What is the deal with GameStop?
There’s a good chance you’ve heard that question many times in the past few days.
With more than 5,000 stores, GameStop is a video game chain where customers can buy, sell and trade their games, consoles and gaming accessories. It’s a mall staple, but shopping centers have been struggling for years, and the coronavirus pandemic has been devastating for retailers.
But then a most unexpected and weird thing happened. GameStop’s stock has soared to unbelievable heights lately. Topping $400 per share earlier Thursday, it was up more than 2,000% so far in this young year, including a 134% jump on Wednesday alone.
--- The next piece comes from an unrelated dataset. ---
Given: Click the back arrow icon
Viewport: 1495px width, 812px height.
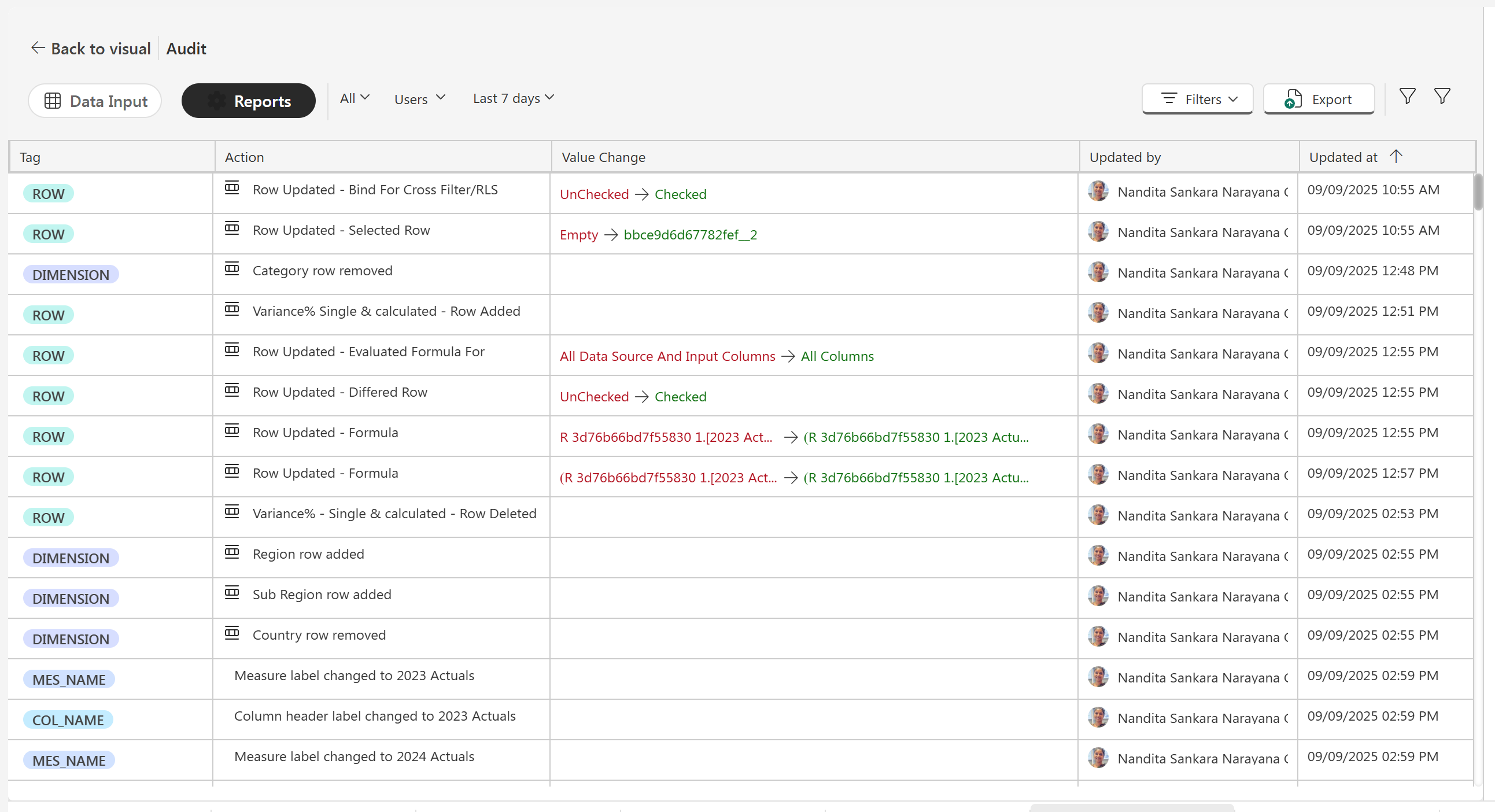Looking at the screenshot, I should pos(38,48).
But it continues to be a bumpy ride for investors. By late Thursday morning, GameStop shares had fallen 63% to $126 after some brokers imposed trading limits on the stock. The stock later recovered but closed at $193.60 — a 44% loss.
Most of GameStop stock gyrations have to do with a tug of war between amateur day traders on Reddit, one of the world’s largest online communities — who are betting on the stock to keep rising — and the professional managers of Wall Street hedge funds, who have bet that GameStop’s stock will crater.
It’s easy to see the downside for GameStop, a company that has closed 783 stores in two years and faces stiff headwinds. More and more game and console sales are happening online and through its competitors — Walmart, Target, Best Buy and Amazon.
So how has GameStop suddenly become the darling investment of online traders from Reddit’s wallstreetbets forum?
As Wired reported:
” ‘It was a meme stock that really blew up,’ said WallStreetBets moderator Bawse1. ‘The massive short contributed more toward the meme stock.’ GameStop seemed so utterly doomed that the current situation was actually sort of funny to the subreddit’s denizens. Banded together, WallStreetBets members bought in big enough to move the stock.”
On Wednesday, a hedge fund called Melvin Capital closed out its short position in GameStop after taking a big loss, CNBC reported. Short sellers profit when a stock goes down.
Another short seller, Andrew Left of Citron Research, said in a video on Wednesday that he had covered most of his short position in GameStop at a loss. Last week, Left had predicted the stock would drop to $20 a share, from $40 at the time.
“I had no idea what that would set off,” Left said. “This has captured the attention of … America and every trader and non-trader alike.”